**** Records for this task ****

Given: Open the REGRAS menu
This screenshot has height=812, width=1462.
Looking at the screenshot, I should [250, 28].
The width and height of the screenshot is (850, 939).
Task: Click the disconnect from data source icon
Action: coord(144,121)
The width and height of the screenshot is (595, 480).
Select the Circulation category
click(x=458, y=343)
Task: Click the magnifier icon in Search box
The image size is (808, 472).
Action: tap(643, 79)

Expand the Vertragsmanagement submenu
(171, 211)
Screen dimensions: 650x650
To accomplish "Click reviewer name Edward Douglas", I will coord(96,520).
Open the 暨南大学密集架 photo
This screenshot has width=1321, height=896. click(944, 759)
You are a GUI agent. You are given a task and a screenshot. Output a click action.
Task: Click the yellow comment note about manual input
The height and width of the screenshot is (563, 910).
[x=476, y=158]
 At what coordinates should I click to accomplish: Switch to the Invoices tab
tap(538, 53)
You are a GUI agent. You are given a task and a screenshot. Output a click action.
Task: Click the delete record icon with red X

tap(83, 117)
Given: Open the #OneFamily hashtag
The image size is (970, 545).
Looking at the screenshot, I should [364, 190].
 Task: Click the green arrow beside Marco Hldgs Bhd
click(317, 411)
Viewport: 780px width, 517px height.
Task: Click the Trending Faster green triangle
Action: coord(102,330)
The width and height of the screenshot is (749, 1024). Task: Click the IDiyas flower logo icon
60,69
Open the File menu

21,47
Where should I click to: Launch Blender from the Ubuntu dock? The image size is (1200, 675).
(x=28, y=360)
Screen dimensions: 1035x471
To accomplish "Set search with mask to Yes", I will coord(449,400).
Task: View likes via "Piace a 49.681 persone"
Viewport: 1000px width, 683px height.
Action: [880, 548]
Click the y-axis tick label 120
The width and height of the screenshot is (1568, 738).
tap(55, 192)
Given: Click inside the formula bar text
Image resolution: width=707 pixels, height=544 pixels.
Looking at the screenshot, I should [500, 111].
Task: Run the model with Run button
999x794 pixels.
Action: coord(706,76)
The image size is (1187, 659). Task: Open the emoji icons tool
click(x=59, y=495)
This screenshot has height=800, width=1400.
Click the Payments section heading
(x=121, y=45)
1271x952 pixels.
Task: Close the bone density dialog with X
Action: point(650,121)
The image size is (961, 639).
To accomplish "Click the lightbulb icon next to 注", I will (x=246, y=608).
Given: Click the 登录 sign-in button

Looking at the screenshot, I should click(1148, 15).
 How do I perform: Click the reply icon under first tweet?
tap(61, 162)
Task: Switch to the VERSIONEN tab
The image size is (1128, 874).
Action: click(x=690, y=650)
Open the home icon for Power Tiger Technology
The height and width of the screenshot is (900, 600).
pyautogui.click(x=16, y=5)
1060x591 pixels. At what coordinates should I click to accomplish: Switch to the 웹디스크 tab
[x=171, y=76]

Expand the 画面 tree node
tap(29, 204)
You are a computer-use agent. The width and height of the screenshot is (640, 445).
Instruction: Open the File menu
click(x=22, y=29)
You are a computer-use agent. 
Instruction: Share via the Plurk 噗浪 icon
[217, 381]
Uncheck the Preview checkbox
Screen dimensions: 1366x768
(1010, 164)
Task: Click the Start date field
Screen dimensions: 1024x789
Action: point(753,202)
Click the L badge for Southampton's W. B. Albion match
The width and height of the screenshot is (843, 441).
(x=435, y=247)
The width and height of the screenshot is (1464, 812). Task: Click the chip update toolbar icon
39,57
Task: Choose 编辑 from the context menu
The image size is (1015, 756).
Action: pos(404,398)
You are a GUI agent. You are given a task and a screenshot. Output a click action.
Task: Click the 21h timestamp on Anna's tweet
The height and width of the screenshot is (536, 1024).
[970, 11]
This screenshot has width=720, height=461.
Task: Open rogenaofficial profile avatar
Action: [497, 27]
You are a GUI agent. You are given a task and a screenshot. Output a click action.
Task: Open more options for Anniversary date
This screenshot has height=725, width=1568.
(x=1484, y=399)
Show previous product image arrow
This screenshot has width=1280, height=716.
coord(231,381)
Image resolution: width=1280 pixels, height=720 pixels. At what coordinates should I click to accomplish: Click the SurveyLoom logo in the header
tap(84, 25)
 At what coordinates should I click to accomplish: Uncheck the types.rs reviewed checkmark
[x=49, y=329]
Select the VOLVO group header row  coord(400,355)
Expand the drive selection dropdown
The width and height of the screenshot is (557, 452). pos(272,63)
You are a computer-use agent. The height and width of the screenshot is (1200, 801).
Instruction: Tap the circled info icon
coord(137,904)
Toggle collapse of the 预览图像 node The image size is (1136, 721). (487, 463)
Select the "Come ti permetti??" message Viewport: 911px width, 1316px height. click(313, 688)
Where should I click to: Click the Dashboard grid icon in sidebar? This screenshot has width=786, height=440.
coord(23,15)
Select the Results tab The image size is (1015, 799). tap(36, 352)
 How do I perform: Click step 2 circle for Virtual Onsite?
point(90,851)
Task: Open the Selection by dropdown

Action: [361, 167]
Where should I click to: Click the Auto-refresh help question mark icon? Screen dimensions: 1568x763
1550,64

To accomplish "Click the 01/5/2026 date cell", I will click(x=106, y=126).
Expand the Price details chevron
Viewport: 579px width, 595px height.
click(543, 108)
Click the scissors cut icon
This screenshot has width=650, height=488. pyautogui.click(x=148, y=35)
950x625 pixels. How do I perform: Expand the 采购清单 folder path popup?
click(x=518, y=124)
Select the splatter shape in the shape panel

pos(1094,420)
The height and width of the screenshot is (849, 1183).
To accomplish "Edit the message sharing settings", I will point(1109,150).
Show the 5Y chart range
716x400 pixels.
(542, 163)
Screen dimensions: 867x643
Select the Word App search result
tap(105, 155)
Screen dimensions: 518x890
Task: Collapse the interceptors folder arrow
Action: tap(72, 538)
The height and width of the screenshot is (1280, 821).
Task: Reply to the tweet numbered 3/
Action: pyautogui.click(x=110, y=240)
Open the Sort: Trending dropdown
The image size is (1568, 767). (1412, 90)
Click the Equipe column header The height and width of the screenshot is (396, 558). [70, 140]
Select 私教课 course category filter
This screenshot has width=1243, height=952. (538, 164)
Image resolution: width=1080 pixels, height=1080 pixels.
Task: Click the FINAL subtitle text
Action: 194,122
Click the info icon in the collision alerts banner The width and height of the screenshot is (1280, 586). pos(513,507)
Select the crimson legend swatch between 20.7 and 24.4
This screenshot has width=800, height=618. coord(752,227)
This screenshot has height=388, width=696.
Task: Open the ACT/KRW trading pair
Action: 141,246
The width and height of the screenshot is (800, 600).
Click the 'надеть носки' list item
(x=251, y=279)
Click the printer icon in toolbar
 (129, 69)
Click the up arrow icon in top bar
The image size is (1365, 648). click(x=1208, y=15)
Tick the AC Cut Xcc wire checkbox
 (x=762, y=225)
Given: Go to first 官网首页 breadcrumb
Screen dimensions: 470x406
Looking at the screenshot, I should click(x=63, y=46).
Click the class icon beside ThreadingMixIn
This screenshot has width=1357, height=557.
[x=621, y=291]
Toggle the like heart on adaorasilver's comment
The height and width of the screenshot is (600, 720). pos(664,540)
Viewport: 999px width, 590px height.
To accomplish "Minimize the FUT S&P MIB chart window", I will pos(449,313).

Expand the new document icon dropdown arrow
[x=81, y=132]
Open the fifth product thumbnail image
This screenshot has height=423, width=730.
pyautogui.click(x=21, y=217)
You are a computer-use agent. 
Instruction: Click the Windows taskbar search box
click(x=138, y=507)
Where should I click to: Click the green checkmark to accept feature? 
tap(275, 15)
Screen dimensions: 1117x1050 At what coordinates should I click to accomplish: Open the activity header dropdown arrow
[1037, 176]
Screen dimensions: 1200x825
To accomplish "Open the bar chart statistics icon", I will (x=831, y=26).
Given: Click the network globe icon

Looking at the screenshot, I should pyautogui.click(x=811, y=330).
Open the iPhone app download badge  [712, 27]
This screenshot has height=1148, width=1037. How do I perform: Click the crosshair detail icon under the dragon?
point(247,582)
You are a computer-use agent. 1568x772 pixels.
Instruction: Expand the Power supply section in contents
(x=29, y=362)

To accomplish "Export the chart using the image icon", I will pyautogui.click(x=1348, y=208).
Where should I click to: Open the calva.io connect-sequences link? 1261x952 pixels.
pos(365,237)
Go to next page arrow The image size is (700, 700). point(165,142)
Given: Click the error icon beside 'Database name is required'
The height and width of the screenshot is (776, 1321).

****

Task directions
Your answer should be an exact copy of the lines from the one with "Instruction: Expand the" through the end of the material, with no other lines.

Task response
Instruction: Expand the Power supply section in contents
(x=29, y=362)

To accomplish "Export the chart using the image icon", I will pyautogui.click(x=1348, y=208).
Where should I click to: Open the calva.io connect-sequences link? 1261x952 pixels.
pos(365,237)
Go to next page arrow The image size is (700, 700). point(165,142)
Given: Click the error icon beside 'Database name is required'
The height and width of the screenshot is (776, 1321).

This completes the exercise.